Ecosystem Innovation Design Sprint

Context

Approach

I led the online ecosystem innovation design sprint with 5 steps – every workshop will last 2 hours using Miro boards – spread over six weeks. With Kinray Hub: Indigenous-led Klimate Research & Resilient Development , we worked on the challenge to figure how to build and activate a knowledge bridge between Indigenous knowledge and Western knowledge. This implied to ideate and discover potential business practices to regenerate alliances to co-refine climate technology solutions, food systems, and co-evolve carbon resilience benchmarks. A team of five people engaged in the collaborative journey to innovate through the following design sprint framework and tools:

1 – Understand; tools: Ecosystem mapping, stakeholders matrix.
Actionable Input: to understand and visualise an ecosystem. It aims to help you map the actors, infrastructure and value exchange across an ecosystem, so it can be communicated and improved.

2 – Define; tools: Business impact model and user journey.
Actionable Input: helps to understand what’s the problem you are solving, integrate sustainable and social strategies into the business model. Suitable for redesigning existing companies and initiating new ones, with a focus on people and the planet. It encourages new perspectives and serves as a roadmap towards a more inclusive and sustainable future.

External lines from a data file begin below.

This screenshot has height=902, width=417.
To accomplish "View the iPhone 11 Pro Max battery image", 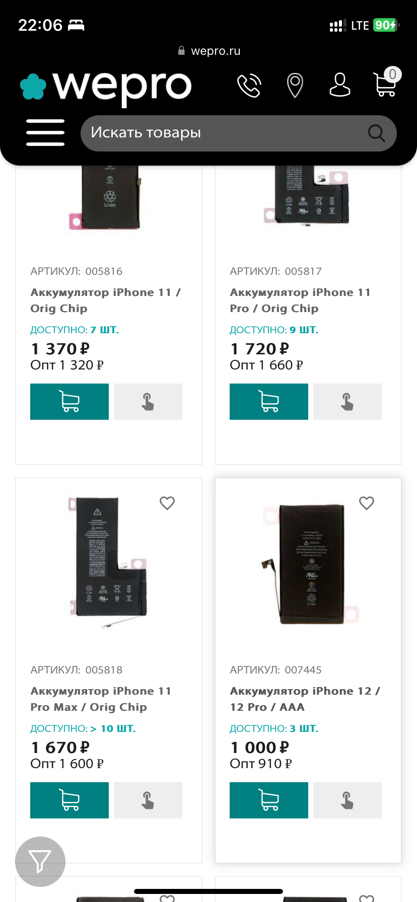I will 108,561.
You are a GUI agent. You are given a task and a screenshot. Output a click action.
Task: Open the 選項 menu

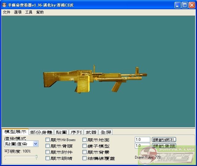click(18, 12)
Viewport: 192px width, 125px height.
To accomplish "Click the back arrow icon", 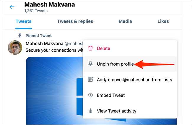I will point(12,7).
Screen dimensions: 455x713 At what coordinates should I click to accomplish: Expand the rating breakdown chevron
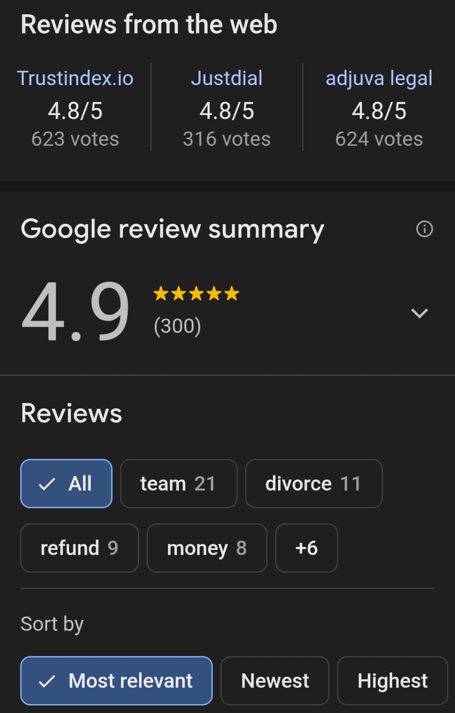(419, 313)
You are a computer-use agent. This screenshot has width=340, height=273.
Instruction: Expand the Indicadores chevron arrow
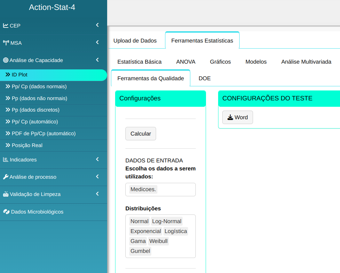point(97,159)
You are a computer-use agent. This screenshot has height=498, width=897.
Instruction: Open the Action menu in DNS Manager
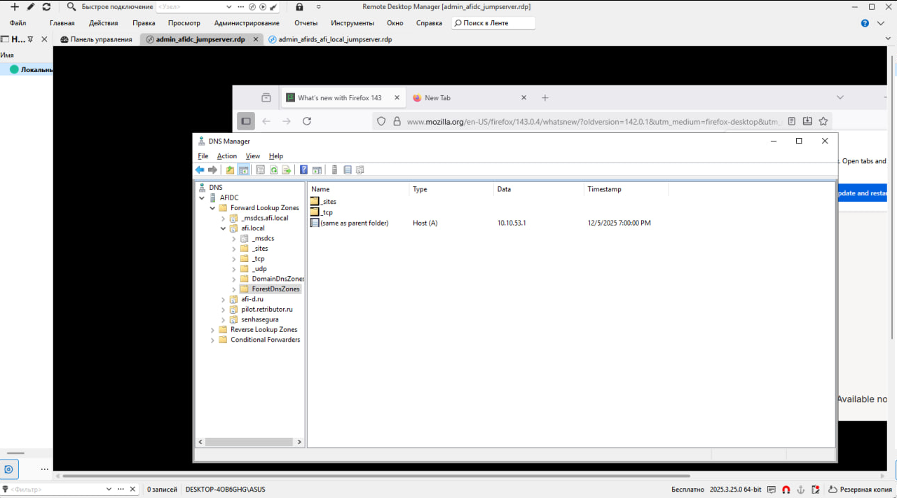[x=226, y=156]
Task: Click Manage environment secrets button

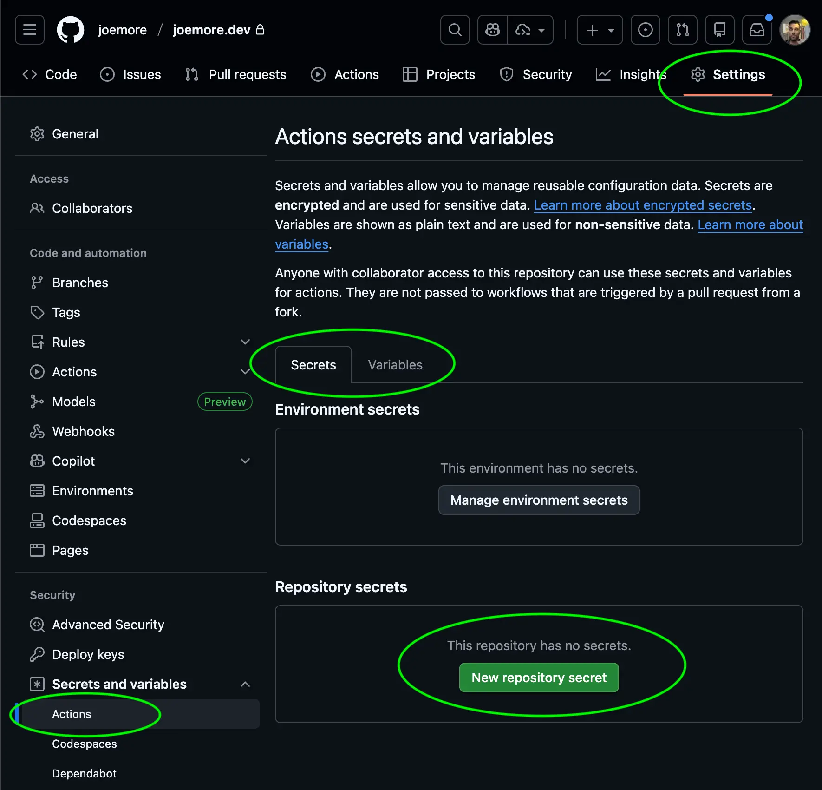Action: pyautogui.click(x=539, y=500)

3 – Ideate; tools: Project scoping & test card.
Actionable Input: Ideation requires alignment on roles and take ownership of the required tasks. Project scoping helps to get unstuck and excited about a collaborative ideation. Test card will guide the team with what, where and who to experiment. The intention is to run those experiments for 1/ 3 weeks and create accountability and tangible discovery activities to validate assumptions.

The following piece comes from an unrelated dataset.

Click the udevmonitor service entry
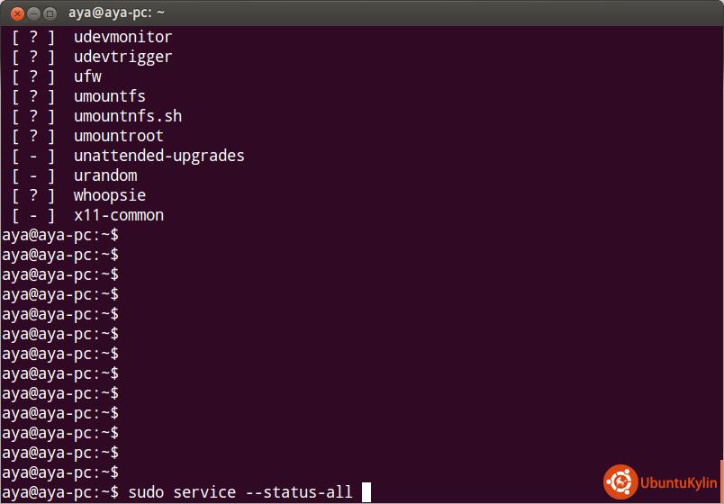724x504 pixels. click(x=122, y=37)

4 – Prototyping & Test; tools: Planning prototyping and learning card.
Actionable Input: highlights important questions, support a team to organise to answer them through prototyping and building knowledge relating to a new service ecosystems and help to articulate which hypotheses you went out to test, What you observed, discovered, or learned in the field, what you deduct from from those observations (i.e. the insights you gained from the experiment) and how you’ll act upon this learning (e.g. to improve your business model and value proposition ideas).

5 – Implement; tool: Service Blueprint.
Actionable Input: Displays the entire process of service delivery, by listing all the activities that happen at each stage, performed by the different roles involved. The resulting matrix allows to represent the flow of actions that each role needs to perform along the process, highlighting the actions that the user can see and the ones that happen in the back-office.

Outcome

Successfully, the ecosystem innovation sprint brought value clarifying three main actionable areas:

1 – Enabled the team to pinpoint, in the given ecosystem, opportunities along with stakeholders prioritization with a roadmap.

2 – We designed qualitative research to speak to the actors of the platform, detected in the ecosystem mapping: farmers and scientists.

3 – We clustered the next imminent design challenges for Kinray hub to thrive as ecosystem orchestrator: design onboarding processes for scientists,address and consider governance frames (how to decide and what to decide for example about scientist proposals).

It was exciting to apply ecosystem thinking to focus on specific problems in the relevant communities that might create regenerative values through knowledge sharing.

Kinray Hub will keep working on its vision embracing the above areas and potentially expand this collaboration with the sprint.